SET TASK A | Rewrite the stored dataset items as a Markdown table with the columns "Row" and "Line". Cover only the lines from the start of the items through the line that contains "point(443,37)", inclusive, omit blank lines, and leave out the pictures.

SELECTED TEXT |
■ ■ ■ ■ ■

During his Brussels years, Marx developed his views and, through
confrontations with the chief leaders of the working-class movement,
established his intellectual standing. In 1846 he publicly excoriated
the German leader Wilhelm Weitling for his moralistic appeals. Marx
insisted that the stage of bourgeois society could not be skipped over;
the proletariat could not just leap into communism; the workers’
movement required a scientific basis, not moralistic phrases. He also
polemicized against the French socialist thinker Pierre-Joseph Proudhon
in Misère de la philosophie (1847; The Poverty of Philosophy), a mordant
attack on Proudhon’s book subtitled Philosophie de la misère (1846; The
Philosophy of Poverty). Proudhon wanted to unite the best features of
such contraries as competition and monopoly; he hoped to save the good
features in economic institutions while eliminating the bad. Marx,
however, declared that no equilibrium was possible between the
antagonisms in any given economic system. Social structures were
transient historic forms determined by the productive forces: “The
handmill gives you society with the feudal lord; the steammill, society
with the industrial capitalist.” Proudhon’s mode of reasoning, Marx
wrote, was typical of the petty bourgeois, who failed to see the
underlying laws of history.

■ ■ ■ ■ ■

[Stored dataset items]
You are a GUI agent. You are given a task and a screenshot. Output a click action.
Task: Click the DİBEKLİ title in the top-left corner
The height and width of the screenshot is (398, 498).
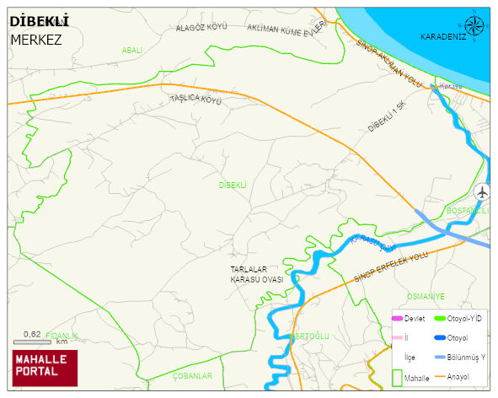point(40,21)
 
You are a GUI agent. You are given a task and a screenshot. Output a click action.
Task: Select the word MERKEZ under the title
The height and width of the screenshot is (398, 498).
point(36,39)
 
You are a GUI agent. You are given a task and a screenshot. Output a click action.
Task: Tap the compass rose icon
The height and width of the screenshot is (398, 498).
point(475,25)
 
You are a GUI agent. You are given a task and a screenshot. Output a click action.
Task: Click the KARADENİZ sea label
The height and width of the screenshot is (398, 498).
point(443,37)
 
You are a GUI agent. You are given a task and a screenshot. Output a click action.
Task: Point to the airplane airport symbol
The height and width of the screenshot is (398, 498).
point(482,191)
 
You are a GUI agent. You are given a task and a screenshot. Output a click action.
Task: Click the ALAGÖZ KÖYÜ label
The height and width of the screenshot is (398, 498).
point(201,28)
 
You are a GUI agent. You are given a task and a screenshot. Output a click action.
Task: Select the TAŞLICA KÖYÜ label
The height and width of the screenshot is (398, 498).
point(195,100)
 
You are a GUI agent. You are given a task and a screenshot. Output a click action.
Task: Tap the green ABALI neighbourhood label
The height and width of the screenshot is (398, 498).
point(132,51)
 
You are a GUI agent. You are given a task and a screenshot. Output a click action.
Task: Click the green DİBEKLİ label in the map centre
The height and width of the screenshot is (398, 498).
point(233,185)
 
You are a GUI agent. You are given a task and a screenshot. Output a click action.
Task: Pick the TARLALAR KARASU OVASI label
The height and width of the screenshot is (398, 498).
point(256,274)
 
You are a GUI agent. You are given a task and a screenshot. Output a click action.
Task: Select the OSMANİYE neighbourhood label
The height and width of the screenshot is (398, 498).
point(425,296)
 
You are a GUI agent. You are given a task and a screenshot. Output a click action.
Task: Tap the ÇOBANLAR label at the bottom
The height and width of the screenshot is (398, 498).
point(192,375)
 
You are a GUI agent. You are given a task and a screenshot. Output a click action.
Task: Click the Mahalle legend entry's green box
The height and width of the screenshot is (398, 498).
point(397,378)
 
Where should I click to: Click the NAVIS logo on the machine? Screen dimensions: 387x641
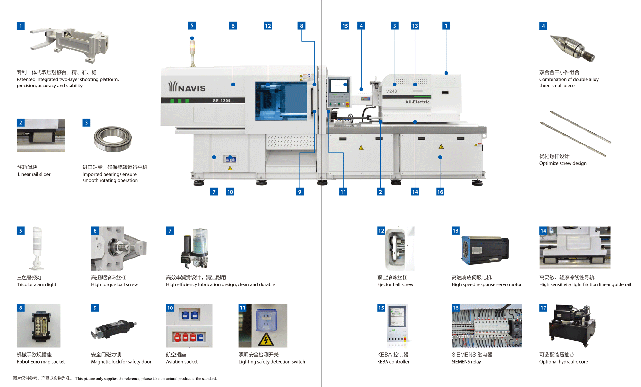tap(187, 87)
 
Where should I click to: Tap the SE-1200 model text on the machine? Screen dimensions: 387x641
tap(221, 101)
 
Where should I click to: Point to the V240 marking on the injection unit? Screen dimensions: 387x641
tap(391, 91)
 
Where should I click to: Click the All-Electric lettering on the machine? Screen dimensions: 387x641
tap(417, 102)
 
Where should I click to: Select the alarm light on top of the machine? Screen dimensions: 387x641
tap(192, 48)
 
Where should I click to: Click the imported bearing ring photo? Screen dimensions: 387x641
tap(112, 139)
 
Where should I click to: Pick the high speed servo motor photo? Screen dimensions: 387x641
tap(485, 250)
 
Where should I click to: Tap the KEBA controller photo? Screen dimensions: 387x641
tap(397, 324)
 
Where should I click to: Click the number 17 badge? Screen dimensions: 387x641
tap(543, 308)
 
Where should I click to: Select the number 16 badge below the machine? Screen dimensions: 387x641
tap(440, 192)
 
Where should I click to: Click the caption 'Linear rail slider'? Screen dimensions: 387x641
tap(34, 174)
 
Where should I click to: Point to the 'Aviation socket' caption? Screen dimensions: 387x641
tap(182, 362)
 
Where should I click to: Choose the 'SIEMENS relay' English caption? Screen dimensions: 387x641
tap(466, 362)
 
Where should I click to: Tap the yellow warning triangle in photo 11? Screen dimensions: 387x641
tap(266, 339)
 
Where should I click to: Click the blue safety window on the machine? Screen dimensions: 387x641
tap(281, 101)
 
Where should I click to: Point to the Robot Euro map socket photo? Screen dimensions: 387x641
tap(38, 326)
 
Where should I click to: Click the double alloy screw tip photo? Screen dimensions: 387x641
tap(572, 48)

■ ■ ■ ■ ■

SET TASK B | In the passage on Marx's Brussels years, whom did Marx publicly excoriate in 1846?

FINAL RESULT A |
| Row | Line |
|---|---|
| 1 | You are a GUI agent. You are given a task and a screenshot. Output a click action. |
| 2 | Task: Click the DİBEKLİ title in the top-left corner |
| 3 | The height and width of the screenshot is (398, 498). |
| 4 | point(40,21) |
| 5 | You are a GUI agent. You are given a task and a screenshot. Output a click action. |
| 6 | Task: Select the word MERKEZ under the title |
| 7 | The height and width of the screenshot is (398, 498). |
| 8 | point(36,39) |
| 9 | You are a GUI agent. You are given a task and a screenshot. Output a click action. |
| 10 | Task: Tap the compass rose icon |
| 11 | The height and width of the screenshot is (398, 498). |
| 12 | point(475,25) |
| 13 | You are a GUI agent. You are given a task and a screenshot. Output a click action. |
| 14 | Task: Click the KARADENİZ sea label |
| 15 | The height and width of the screenshot is (398, 498). |
| 16 | point(443,37) |

FINAL RESULT B | Wilhelm Weitling, the German leader